For Williams could never keep clear of the stables, and could never refrain from nagging when he got there. Deposed he might be, but not yet defeated even by old age, as grooms knew to their cost. The tap of his heavy oak stick in the yard was enough to send Jim and his underling flying to hide currycombs and brushes out of sight. Williams needed no glasses when it came to disorder.

“Be this place ’ere a stable or be it a pigsty, I wonder?” was now his habitual greeting.

His wife came bustling in from the kitchen: “Sit down, Miss Stephen,” and she dusted a chair.

Stephen sat down and glanced at the Bible where it lay, still open, on the table.

“Yes,” said Williams dourly, as though she had spoken, “I’m reduced to readin’ about ’eavenly ’orses. A nice endin’ that for a man like me, what’s been in the service of Sir Philip Gordon, what’s ’ad ’is legs across the best ’unters as ever was seen in this county or any! And I don’t believe in them lion-headed beasts breathin’ fire and brimstone, it’s all agin nature. Whoever it was wrote them Revelations, can’t never have been inside of a stable. I don’t believe in no ’eavenly ’orses neither⁠—there won’t be no ’orses in ’eaven; and a good thing too, judgin’ by the description.”

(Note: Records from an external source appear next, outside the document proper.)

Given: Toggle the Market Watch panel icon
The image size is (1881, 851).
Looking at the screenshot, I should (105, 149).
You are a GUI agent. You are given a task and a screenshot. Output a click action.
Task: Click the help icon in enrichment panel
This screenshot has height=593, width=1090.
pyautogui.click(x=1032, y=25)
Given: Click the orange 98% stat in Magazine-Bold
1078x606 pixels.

“I’m surprised at you, Arth-thur, bein’ so disrespectful to The Book!” his wife reproached him gravely.

“Well, it ain’t no encyclopaedee to the stable, and that’s a sure thing,” grinned Williams.

Stephen looked from one to the other. They were old, very old, fast approaching completion. Quite soon their circle would be complete, and then Williams would be able to tackle Saint John on the points of those heavenly horses.

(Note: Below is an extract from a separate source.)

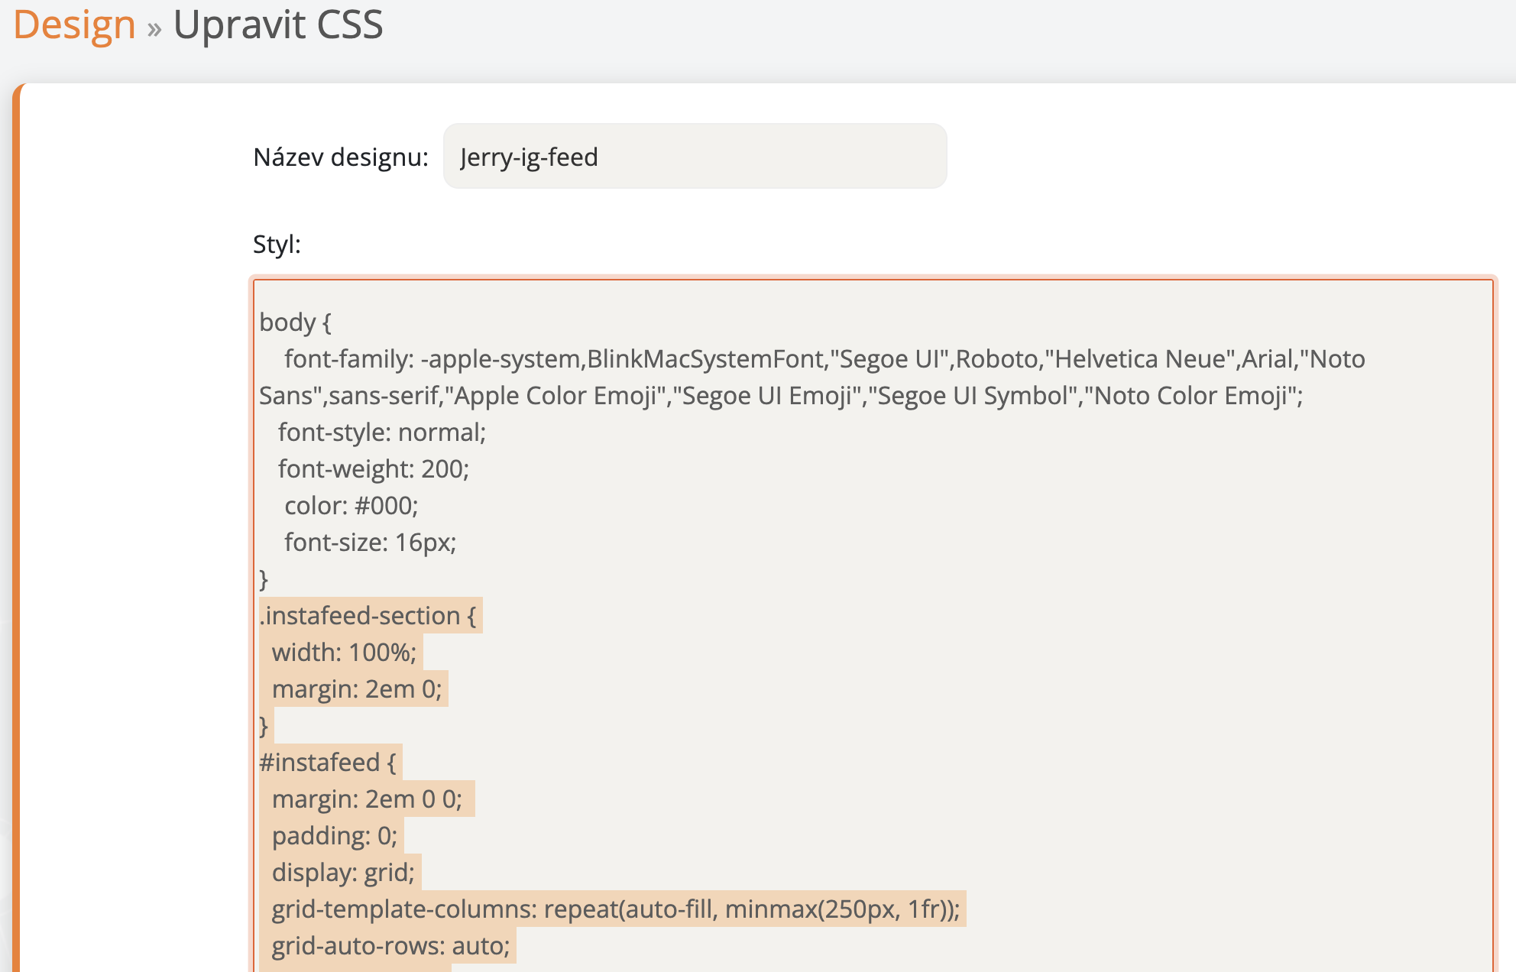Screen dimensions: 1516x972
Task: Click the #instafeed selector line
Action: pos(327,763)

Mrs. Williams glanced apologetically at her: “Excuse ’im, Miss Stephen, ’e’s gettin’ rather childish. ’E won’t read no pretty parts of The Book; all ’e’ll read is them parts about chariots and such like. All what’s to do with ’orses ’e reads; and then ’e’s so unbelievin’⁠—it’s aw‑ful!” But she looked at her mate with the eyes of a mother, very gentle and tolerant eyes.

And Stephen, seeing those two together, could picture them as they must once have been, in the halcyon days of their youthful vigour. For she thought that she glimpsed through the dust of the years, a faint flicker of the girl who had lingered in the lanes when the young man Williams and she had been courting. And looking at Williams as he stood before her twitching and bowed, she thought that she glimpsed a faint flicker of the youth, very stalwart and comely, who had bent his head downwards and sideways as he walked and whispered and kissed in the lanes. And because they were old yet undivided, her heart ached; not for them but rather for Stephen. Her youth seemed as dross when compared to their honourable age; because they were undivided.

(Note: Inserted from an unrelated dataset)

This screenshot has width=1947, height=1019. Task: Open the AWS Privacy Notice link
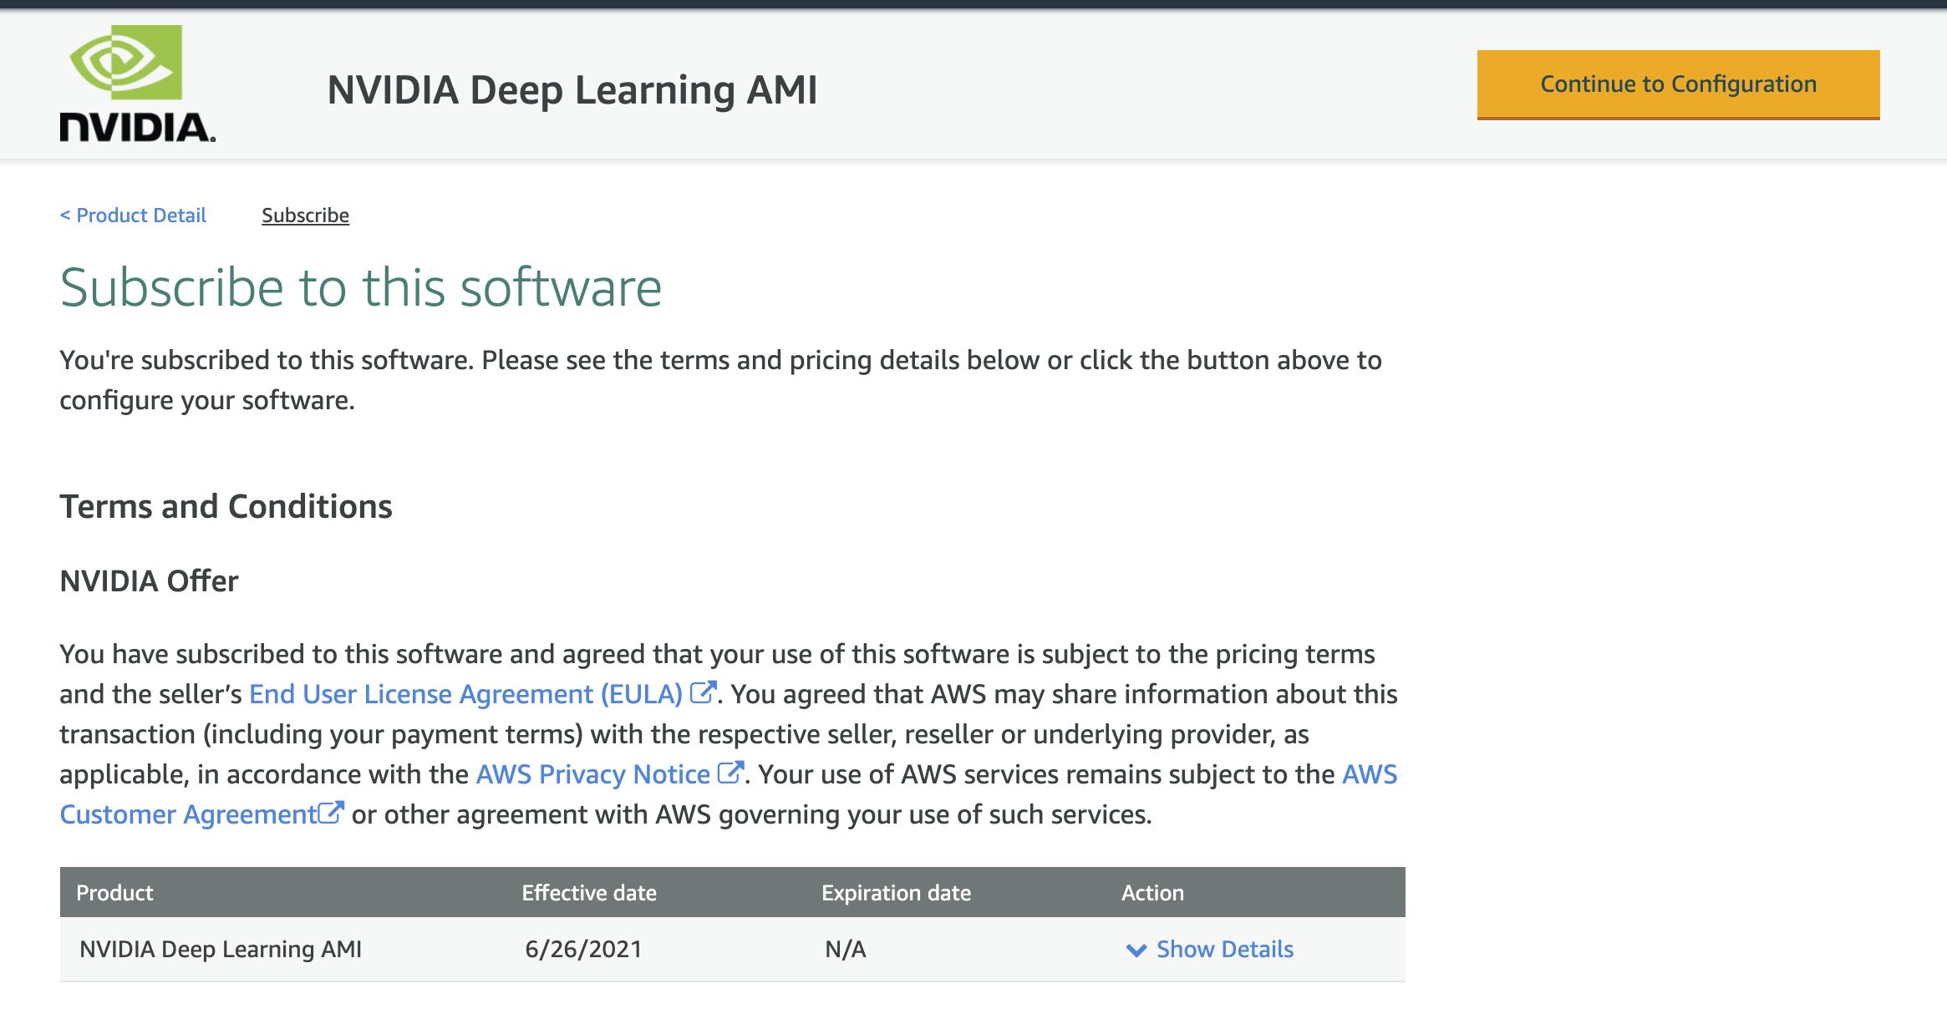[592, 774]
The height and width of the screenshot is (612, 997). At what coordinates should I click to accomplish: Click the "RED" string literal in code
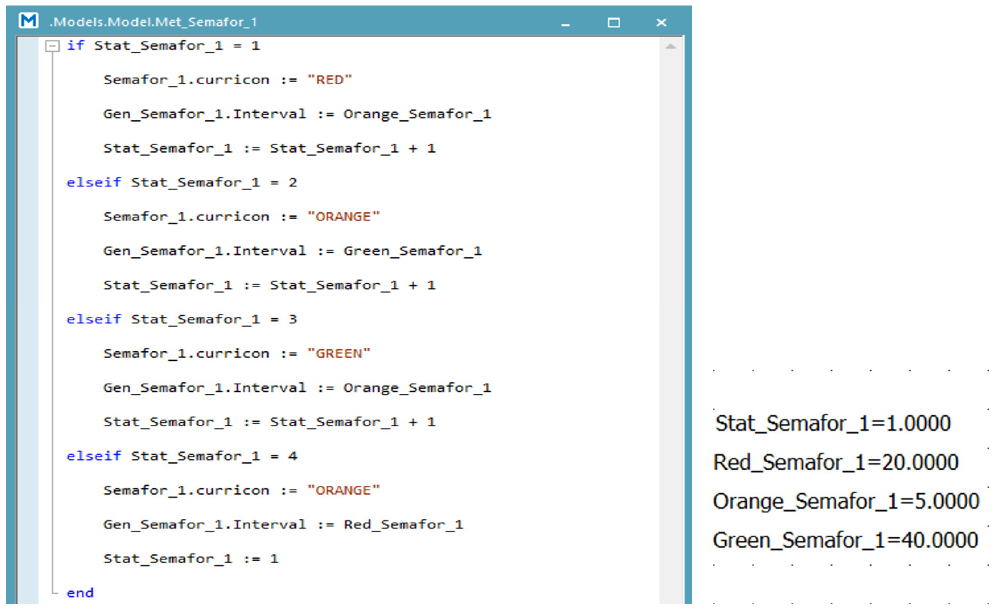pos(329,80)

She said: “Make him sit down, I don’t want him to stand.” And she got up and pushed her own chair towards him.

But old Mrs. Williams shook her white head slowly: “No, Miss Stephen, ’e wouldn’t sit down in your presence. Beggin’ your pardon, it would ’urt Arth-thur’s feelin’s to be made to sit down; it would make ’im feel as ’is days of service was really over.”

“I don’t need to sit down,” declared Williams.

So Stephen wished them both a good night, promising to come again very soon; and Williams hobbled out to the path which was now quite golden from border to border, for the door of the cottage was standing wide open and the glow from the lamp streamed over the path. Once more she found herself walking on lamplight, while Williams, bareheaded, stood and watched her departure. Then her feet were caught up and entangled in shadows again, as she made her way under the trees.

But presently came a familiar fragrance⁠—logs burning on the wide, friendly hearths of Morton. Logs burning⁠—quite soon the lakes would be frozen⁠—“and the ice looks like slabs of gold in the sunset, when you and I come and stand here in the winter⁠ ⁠… and as we walk back we can smell the log fires long before we can see them, and we love that good smell because it means home, and our home is Morton⁠ ⁠… because it means home and our home is Morton.⁠ ⁠…”

Oh, intolerable fragrance of log fires burning!